All of lore.kernel.org
 help / color / mirror / Atom feed
From: James Simmons <jsimmons@infradead.org>
To: lustre-devel@lists.lustre.org
Subject: [lustre-devel] [PATCH v2 03/29] lustre: llite: replace lli_trunc_sem
Date: Mon, 20 May 2019 08:50:45 -0400	[thread overview]
Message-ID: <1558356671-29599-4-git-send-email-jsimmons@infradead.org> (raw)
In-Reply-To: <1558356671-29599-1-git-send-email-jsimmons@infradead.org>

From: NeilBrown <neilb@suse.com>

lli_trunc_sem can lead to a readlock.

vvp_io_read_start can take mmap_sem while holding lli_trunc_sem,
and vvp_io_fault_start will take lli_trunc_sem while holding mmap_sem.

These aren't necessarily the same mmap_sem, but can be if you mmap a
lustre file, then read into that mapped memory from the file.

These are both 'down_read' calls on lli_trunc_sem so they don't
necessarily conflict, but if vvp_io_setattr_start() is called to
truncate the file between these, the later will wait for the former
and a deadlock can eventuate.

Solve this by replacing with a hand-coded semaphore, using atomic
counters and wait_var_event().
In the vvp_io_fault_start() case where mmap_sem is held, don't wait
for a pending writer, only for an active writer.  This means we won't
wait if vvp_io_read_start has started, and so no deadlock happens.
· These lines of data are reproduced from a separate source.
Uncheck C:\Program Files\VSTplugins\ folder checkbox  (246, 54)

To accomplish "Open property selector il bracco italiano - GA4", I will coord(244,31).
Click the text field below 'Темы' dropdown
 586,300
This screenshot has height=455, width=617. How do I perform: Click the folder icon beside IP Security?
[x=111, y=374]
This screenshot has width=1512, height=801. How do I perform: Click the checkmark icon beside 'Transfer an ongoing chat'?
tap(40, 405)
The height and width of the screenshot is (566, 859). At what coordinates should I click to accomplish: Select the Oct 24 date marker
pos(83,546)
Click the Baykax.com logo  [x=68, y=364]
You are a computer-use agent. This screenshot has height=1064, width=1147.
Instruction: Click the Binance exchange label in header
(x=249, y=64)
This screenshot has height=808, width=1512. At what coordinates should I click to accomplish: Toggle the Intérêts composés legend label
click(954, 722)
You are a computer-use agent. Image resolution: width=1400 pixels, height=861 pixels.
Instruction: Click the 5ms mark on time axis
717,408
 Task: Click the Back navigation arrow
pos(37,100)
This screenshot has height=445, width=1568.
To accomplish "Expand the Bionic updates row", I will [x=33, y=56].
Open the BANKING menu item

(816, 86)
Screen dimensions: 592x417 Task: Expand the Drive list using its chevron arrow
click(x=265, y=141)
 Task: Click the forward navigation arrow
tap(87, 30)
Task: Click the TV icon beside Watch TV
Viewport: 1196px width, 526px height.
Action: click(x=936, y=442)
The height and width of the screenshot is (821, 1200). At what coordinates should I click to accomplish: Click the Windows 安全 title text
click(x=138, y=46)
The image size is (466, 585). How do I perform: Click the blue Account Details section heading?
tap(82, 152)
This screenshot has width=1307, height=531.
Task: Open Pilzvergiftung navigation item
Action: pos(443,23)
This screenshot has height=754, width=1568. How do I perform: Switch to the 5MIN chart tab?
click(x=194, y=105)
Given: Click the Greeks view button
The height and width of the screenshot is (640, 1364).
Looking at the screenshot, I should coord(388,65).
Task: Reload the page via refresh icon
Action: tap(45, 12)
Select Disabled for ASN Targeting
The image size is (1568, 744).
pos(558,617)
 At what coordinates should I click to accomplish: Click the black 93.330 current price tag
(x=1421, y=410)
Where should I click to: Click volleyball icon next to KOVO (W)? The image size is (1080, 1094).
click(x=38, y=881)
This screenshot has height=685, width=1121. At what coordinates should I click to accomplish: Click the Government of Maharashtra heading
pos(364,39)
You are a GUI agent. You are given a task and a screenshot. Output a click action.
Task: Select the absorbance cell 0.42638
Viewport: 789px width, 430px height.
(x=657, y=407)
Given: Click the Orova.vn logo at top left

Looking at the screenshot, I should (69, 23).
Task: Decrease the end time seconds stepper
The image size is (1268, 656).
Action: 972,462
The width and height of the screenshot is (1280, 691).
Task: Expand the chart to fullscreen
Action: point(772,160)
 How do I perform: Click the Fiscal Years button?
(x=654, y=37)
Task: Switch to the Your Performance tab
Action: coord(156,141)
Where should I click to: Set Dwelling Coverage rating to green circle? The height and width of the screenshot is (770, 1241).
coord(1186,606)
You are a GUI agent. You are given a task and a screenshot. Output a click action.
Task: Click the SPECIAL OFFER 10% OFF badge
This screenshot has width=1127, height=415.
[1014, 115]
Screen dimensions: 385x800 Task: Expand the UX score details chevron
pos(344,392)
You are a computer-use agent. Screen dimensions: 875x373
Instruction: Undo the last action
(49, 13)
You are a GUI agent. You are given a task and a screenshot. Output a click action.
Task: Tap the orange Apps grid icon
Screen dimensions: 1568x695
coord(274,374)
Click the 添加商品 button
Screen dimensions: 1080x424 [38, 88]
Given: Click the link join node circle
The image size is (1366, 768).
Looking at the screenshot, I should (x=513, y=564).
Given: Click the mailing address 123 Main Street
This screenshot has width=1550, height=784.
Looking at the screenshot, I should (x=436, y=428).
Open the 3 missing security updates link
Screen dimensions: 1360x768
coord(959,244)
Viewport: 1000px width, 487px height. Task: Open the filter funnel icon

I'd like there to be a better way to fix this, but I haven't found it
yet.

Signed-off-by: NeilBrown <neilb@suse.com>
---
 fs/lustre/llite/llite_internal.h |  3 ++-
 fs/lustre/llite/llite_lib.c      |  3 ++-
 fs/lustre/llite/vvp_io.c         | 28 +++++++++++++++++++++-------
 3 files changed, 25 insertions(+), 9 deletions(-)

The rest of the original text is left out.